Allgemeine Fragen und Antworten zur Regiotram
Was ist die Regiotram und welches Ziel verfolgt das Projekt?
Was ist die Regiotram und welches Ziel verfolgt das Projekt?
Die Regiotram ist ein schienengebundenes Verkehrssystem, das Stadt‑ und Regionalverkehr miteinander verbindet. Sie soll Aachen und die umliegenden Kommunen Würselen, Alsdorf und Baesweiler leistungsfähig, komfortabel und umweltfreundlich miteinander verknüpfen. Ziel des Projekts ist es, den öffentlichen Nahverkehr zu stärken, den Autoverkehr zu reduzieren, die Erreichbarkeit wichtiger Wohn‑, Arbeits‑ und Entwicklungsstandorte zu verbessern und damit einen Beitrag zu Klimaschutz, nachhaltiger Mobilität und hoher Lebensqualität in der Region zu leisten.
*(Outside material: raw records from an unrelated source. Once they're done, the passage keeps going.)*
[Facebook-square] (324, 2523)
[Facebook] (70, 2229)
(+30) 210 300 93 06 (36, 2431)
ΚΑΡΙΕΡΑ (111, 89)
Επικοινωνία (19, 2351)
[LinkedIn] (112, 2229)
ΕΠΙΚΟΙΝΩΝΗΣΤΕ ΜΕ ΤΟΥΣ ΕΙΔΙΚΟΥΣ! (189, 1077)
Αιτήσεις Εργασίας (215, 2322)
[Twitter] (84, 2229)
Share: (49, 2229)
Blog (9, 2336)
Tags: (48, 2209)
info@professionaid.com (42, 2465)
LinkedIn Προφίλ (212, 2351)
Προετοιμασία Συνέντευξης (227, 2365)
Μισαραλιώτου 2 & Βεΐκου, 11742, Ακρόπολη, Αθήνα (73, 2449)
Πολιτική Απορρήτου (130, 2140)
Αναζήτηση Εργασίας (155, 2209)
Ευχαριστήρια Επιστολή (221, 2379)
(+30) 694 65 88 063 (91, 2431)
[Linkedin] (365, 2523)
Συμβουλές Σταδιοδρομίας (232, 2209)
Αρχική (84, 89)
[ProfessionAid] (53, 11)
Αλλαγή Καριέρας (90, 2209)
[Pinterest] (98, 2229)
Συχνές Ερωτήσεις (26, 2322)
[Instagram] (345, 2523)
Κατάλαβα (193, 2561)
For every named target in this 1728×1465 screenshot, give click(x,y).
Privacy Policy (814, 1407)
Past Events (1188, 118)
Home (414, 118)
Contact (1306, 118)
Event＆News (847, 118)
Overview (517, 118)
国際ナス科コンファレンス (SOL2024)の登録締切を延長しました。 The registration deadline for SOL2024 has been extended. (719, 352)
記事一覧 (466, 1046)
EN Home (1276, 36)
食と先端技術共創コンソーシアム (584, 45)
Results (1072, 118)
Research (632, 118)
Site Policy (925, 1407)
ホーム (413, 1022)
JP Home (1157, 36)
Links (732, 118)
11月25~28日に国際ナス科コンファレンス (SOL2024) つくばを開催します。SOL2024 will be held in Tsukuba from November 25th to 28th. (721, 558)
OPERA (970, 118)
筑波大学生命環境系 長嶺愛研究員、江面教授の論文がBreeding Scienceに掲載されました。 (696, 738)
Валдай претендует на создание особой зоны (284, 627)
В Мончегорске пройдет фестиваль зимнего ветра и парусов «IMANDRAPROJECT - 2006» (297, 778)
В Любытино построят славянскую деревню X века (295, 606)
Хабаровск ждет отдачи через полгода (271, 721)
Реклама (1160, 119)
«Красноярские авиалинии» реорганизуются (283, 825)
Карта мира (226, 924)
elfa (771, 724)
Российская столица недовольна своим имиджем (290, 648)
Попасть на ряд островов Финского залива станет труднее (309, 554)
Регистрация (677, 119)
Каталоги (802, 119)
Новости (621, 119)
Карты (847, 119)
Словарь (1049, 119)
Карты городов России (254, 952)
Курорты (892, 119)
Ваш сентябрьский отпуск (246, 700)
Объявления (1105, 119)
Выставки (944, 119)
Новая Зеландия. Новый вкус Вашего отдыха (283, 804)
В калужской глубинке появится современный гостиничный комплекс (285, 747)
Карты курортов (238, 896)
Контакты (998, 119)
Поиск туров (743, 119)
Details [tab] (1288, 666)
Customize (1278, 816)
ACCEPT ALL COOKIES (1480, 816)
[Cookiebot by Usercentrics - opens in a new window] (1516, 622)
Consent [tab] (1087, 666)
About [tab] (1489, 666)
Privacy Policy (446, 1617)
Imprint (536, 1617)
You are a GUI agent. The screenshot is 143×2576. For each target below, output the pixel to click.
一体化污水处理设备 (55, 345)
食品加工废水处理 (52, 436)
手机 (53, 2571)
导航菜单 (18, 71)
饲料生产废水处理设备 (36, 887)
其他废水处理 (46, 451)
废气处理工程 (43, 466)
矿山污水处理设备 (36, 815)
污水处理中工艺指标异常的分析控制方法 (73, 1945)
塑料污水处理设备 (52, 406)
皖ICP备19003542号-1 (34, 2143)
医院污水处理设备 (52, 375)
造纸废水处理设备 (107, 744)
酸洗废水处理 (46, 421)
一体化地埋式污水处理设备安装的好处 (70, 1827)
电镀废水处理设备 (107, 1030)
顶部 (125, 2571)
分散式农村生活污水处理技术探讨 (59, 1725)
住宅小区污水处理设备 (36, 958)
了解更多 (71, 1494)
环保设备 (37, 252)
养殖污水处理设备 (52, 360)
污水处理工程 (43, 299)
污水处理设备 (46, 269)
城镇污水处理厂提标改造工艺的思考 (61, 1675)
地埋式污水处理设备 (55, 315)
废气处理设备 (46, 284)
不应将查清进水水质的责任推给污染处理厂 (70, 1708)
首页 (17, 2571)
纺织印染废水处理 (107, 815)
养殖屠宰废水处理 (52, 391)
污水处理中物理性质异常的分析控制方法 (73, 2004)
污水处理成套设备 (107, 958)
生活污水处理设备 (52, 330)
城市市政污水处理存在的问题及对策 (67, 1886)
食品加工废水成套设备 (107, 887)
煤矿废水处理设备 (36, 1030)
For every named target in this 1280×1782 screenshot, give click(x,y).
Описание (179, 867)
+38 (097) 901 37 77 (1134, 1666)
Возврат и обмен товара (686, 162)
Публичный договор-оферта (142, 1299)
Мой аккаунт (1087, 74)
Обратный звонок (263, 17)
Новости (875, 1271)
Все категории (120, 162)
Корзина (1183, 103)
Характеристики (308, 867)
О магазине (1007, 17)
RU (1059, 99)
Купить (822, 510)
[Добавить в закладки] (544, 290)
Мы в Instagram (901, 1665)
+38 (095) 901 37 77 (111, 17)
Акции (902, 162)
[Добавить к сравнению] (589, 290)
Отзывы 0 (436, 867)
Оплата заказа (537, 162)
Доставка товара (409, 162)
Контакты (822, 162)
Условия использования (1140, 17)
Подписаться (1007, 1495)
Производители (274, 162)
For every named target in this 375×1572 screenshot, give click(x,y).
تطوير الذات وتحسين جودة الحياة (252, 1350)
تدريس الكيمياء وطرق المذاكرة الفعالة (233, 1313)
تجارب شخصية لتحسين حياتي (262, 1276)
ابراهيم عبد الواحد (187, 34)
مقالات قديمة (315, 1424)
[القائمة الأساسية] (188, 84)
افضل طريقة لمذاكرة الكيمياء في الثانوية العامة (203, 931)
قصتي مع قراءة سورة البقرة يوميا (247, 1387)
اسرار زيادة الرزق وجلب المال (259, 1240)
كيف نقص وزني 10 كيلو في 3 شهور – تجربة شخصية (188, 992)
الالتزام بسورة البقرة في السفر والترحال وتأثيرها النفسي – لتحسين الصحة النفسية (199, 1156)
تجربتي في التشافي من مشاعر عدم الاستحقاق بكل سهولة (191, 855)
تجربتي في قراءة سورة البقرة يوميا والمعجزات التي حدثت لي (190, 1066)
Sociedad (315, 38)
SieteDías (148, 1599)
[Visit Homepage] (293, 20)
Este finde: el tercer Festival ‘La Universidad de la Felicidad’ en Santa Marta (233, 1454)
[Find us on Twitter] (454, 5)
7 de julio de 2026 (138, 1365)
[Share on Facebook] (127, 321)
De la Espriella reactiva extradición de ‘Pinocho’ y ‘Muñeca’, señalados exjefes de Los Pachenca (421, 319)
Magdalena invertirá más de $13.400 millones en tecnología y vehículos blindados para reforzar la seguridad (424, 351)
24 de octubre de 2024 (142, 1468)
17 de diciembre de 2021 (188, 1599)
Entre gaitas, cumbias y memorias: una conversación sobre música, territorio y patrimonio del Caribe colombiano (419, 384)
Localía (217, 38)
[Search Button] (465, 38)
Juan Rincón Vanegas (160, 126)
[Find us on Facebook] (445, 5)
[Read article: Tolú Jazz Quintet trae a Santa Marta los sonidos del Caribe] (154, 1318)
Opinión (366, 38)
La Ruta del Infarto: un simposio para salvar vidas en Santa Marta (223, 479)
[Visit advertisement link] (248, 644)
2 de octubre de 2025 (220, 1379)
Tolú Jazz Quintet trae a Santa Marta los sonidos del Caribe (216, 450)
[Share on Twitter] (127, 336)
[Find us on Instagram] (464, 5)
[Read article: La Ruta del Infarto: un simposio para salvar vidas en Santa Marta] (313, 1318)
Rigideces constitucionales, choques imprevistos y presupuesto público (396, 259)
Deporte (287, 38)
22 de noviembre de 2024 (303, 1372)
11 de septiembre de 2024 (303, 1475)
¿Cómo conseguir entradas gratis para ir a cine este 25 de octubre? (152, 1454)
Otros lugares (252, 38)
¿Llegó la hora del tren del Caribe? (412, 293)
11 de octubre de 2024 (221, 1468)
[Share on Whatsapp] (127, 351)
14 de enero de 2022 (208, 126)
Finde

Auf welcher Strecke soll die Regiotram fahren?
Auf welcher Strecke soll die Regiotram fahren?
Die Tram soll von Aachen Normaluhr über den Aachener Hauptbahnhof, den Elisenbrunnen und die Krefelder Straße bis nach Würselen, Alsdorf und Baesweiler, weitgehend entlang der B57 fahren.
Welche Vorteile hat die Regiotram?
Welche Vorteile hat die Regiotram?
Die Regiotram ist schnell, komfortabel und leistungsfähig. Sie bietet deutlich mehr Kapazität als Busse – eine Straßenbahn kann zwei bis drei Gelenkbusse ersetzen. Durch den durchgehenden Betrieb vom Umland bis in die Innenstadt ohne Umsteigen spart sie Zeit und erhöht den Fahrgastkomfort.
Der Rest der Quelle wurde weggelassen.